En matière d'ISF, la donation temporaire d'usufruit permet de faire basculer la valeur de l'appartement du patrimoine imposable des parents à celui des enfants, soit une économie annuelle d'ISF pouvant atteindre 0,5 % (taux maximal de l'ISF dans le nouveau barème) de la valeur du bien.

Pour le calcul des droits de donation, l'usufruit est valorisé forfaitairement à 23 % de la valeur en pleine propriété du bien par période de 10 ans.
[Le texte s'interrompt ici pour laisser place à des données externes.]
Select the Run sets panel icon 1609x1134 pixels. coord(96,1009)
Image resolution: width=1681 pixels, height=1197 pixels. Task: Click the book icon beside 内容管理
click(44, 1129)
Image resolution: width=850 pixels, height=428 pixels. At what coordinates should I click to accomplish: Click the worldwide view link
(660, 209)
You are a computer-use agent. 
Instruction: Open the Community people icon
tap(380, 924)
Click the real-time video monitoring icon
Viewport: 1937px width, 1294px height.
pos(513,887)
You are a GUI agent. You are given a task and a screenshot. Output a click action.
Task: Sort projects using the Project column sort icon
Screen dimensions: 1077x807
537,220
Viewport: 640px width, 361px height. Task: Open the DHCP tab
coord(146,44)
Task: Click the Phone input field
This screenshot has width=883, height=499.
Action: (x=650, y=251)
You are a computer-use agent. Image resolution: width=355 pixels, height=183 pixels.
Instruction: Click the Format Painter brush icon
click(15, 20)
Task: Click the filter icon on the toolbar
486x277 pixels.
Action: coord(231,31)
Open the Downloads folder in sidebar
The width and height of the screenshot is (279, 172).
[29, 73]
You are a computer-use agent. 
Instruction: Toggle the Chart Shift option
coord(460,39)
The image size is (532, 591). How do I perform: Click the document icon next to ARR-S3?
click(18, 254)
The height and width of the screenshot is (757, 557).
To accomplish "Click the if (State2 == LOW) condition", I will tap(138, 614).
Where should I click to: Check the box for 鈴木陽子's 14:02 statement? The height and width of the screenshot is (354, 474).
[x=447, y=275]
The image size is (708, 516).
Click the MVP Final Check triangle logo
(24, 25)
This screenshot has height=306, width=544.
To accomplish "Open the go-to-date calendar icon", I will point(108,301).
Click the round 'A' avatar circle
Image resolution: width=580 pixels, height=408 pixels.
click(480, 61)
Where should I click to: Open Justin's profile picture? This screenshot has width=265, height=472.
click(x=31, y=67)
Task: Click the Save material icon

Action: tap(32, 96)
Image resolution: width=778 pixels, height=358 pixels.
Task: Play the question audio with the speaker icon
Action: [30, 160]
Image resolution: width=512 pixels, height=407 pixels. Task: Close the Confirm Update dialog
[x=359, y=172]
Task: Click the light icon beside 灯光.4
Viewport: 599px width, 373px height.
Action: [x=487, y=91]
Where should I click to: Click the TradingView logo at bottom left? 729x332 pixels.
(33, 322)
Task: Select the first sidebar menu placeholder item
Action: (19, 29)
En pratique, lorsque la valeur de l'usufruit est inférieure à 159.325 euros (abattement forfaitaire applicable aux donations en ligne directe) et qu'aucune donation n'a été réalisée au cours des dix années précédentes, un parent peut ainsi sans coût fiscal (si ce n'est la taxe de publicité foncière de 0,61422 %) donner à son enfant l'usufruit pour dix ans d'un appartement d'une valeur en pleine propriété de 692.000 euros. A l'issue de la période de dix ans, les parents recouvrent la pleine propriété de l'appartement et peuvent ainsi à nouveau percevoir les loyers pour compléter leurs revenus.

A retenir Plutôt que de verser de l'argent à ses enfants étudiants, il peut être fiscalement avantageux de leur donner, pour une durée limitée, l'usufruit d'un bien comme un appartement locatif, dont ils percevront les loyers pendant la période.